The five words in 1979 that really made Lindsey Buckingham check out of Fleetwood Mac
In Dante’s Inferno, the Italian writer Dante Alighieri lays out the nine circles of hell, the ninth being the making of Fleetwood Mac’s Rumours.
Embroiled in affairs, addiction, divorce, displacement, and harmonised pop-rock, the making of the 1977 masterpiece sounds so gruelling that it can give the weak-stomached reader a second-hand panic attack. Professor Brian Cox has even decreed that – far exceeding the chemical megastorms of Jupiter – the Record Plant, Sausalito, circa the spring of ‘76, is the most unstable environment ever observed in our solar system.
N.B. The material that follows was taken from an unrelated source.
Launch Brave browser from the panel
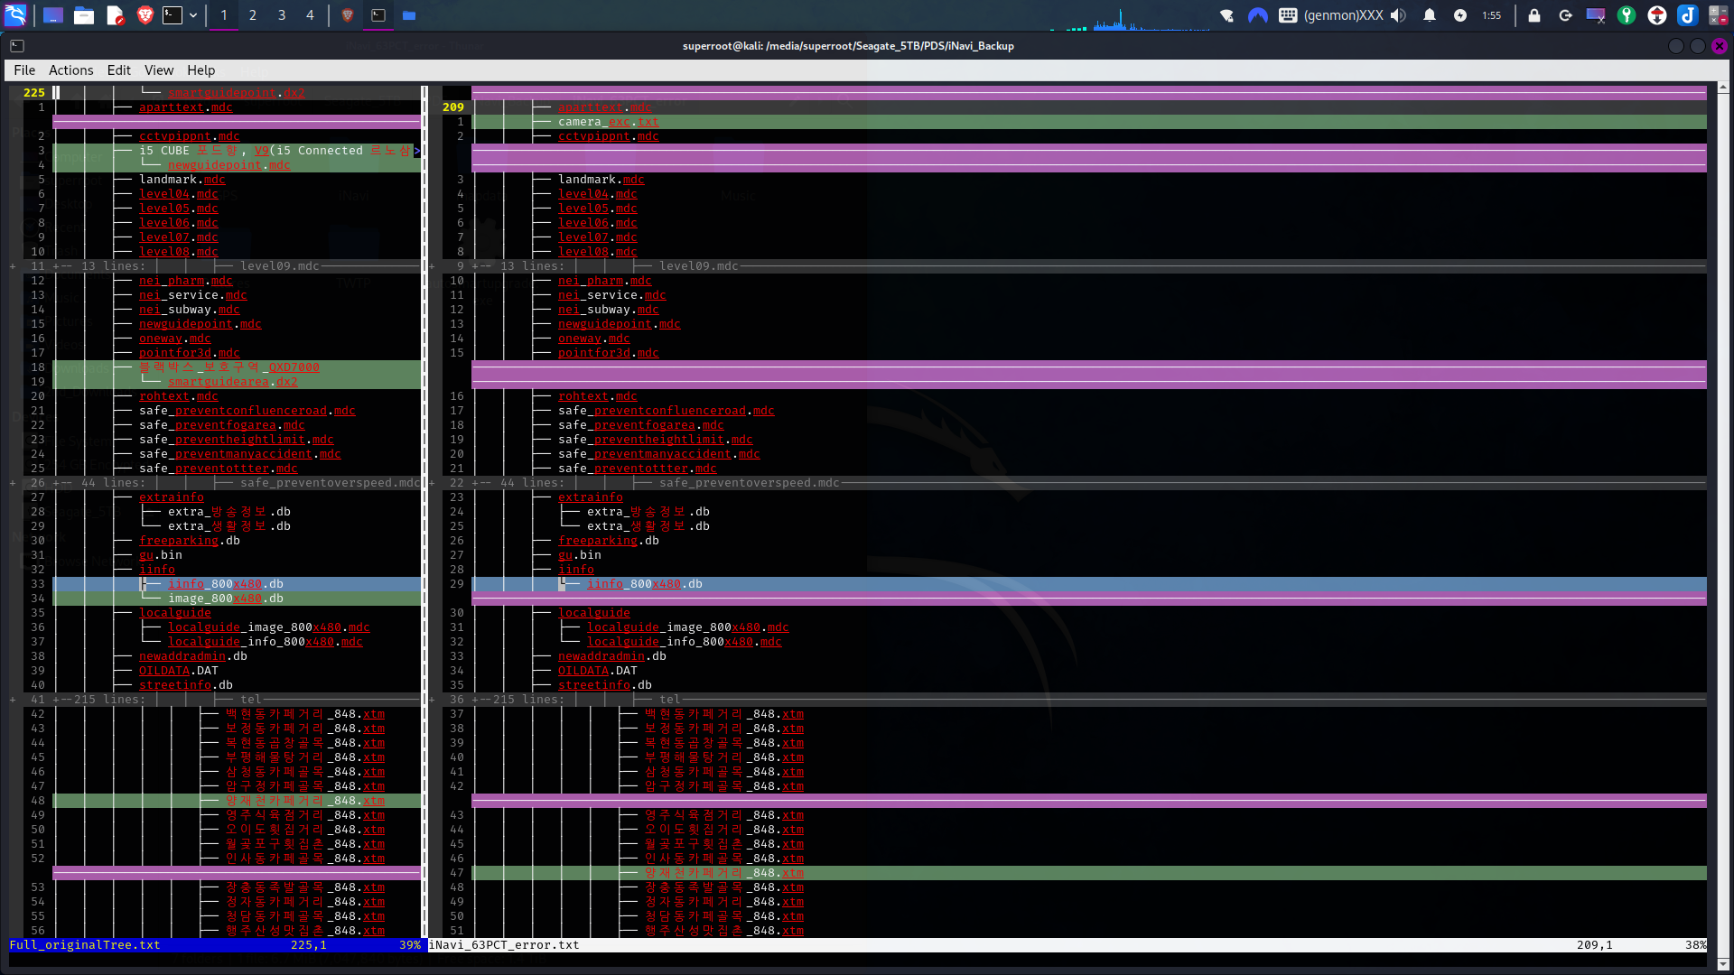 click(x=145, y=15)
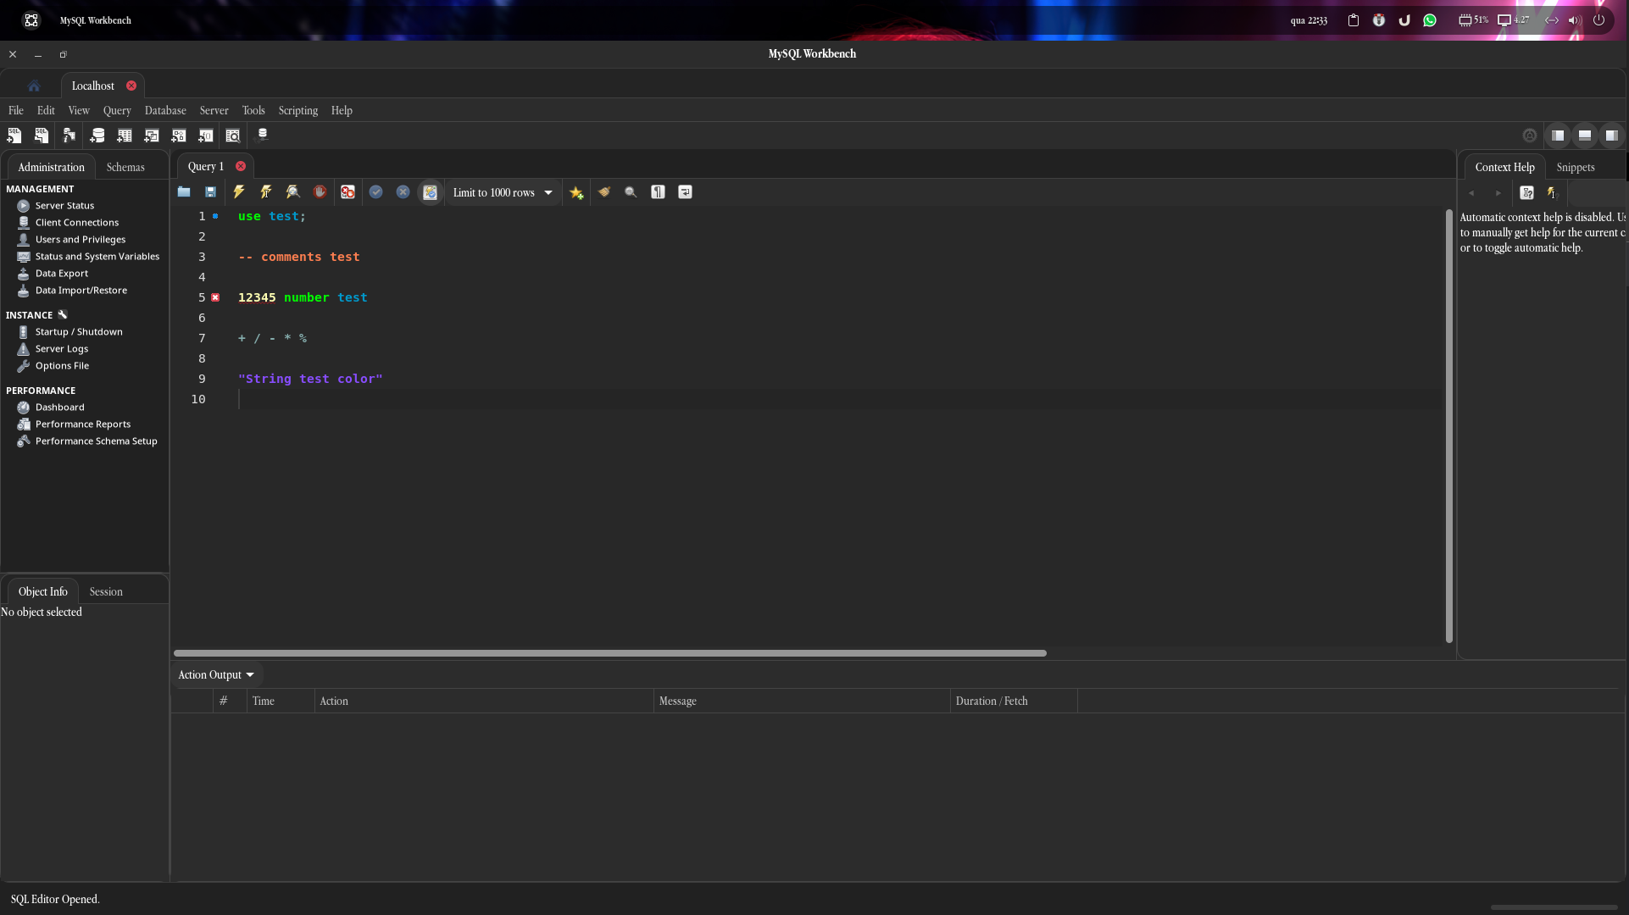Open the Explain Plan lightning-magnifier icon
This screenshot has width=1629, height=915.
(292, 192)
So, if Buckingham could survive that and happily keep swinging, then which five measly words eventually made him leave? In retrospect, his departure is often deemed an inevitable emotional response. But that doesn’t quite add up. Rumours was the apex of the band’s turmoil, so why wouldn’t he simply have said ‘Sayonara’ after the payday of the release and subsequent global tour and be done with it?
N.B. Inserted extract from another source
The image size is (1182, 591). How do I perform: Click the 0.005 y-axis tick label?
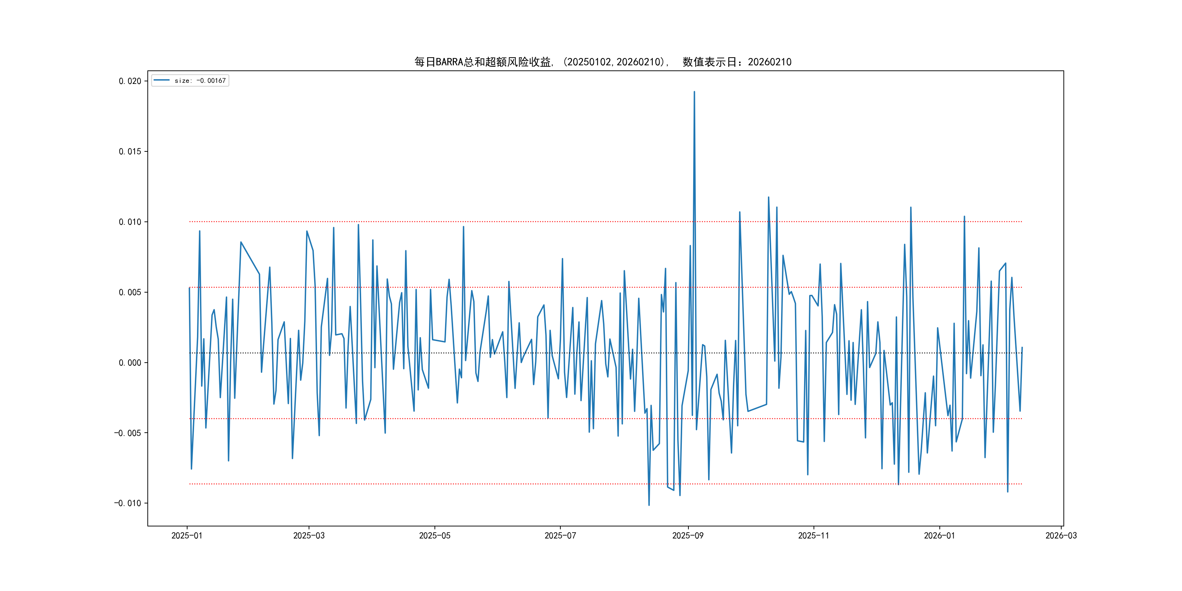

Well, simply put, because he could stomach the stress and instability provided the art was still to his taste. At some point in 1979, he heard a phrase that suggested Fleetwood Mac’s chaos was no longer in pursuit of artistic ambition, and the days when integrity trounced the tribulations were coming to an end. The words were as simple as they were sharp: “You can’t do that again”.
The beginning of the end for Lindsey Buckingham
“The hugeness of it all” hadn’t bothered him too much when he felt like the music justified the turmoil. In fact, he even thought it was beneficial in some ways. “The voyeurs and the care that many of our fans had invested in Fleetwood Mac was exciting and enabling,” he told The Star Telegram.
On another occasion, he even admitted that the drama imbues Rumours with an embellishing quality. “It’s equally interesting on a musical level and as a soap opera,” he happily admitted. But he was a serious musician, and the progressive sound of the band had to come first. That’s why he took immense pride in their 1979 follow-up, Tusk.
Buckingham had taken on lead orchestration duties, acting as a de facto producer alongside Ken Caillat and Richard Dashut for the album. He pushed the group in a new direction and later reflected that its radical sound was “the moment that validates everything”. It even made Rumours better, positioning it as a dramatic cultural juncture rather than a prefigured pantomime.

As Buckingham reflected, “If we had tried to make Rumours II, it would have been the beginning of what others expected us to do.”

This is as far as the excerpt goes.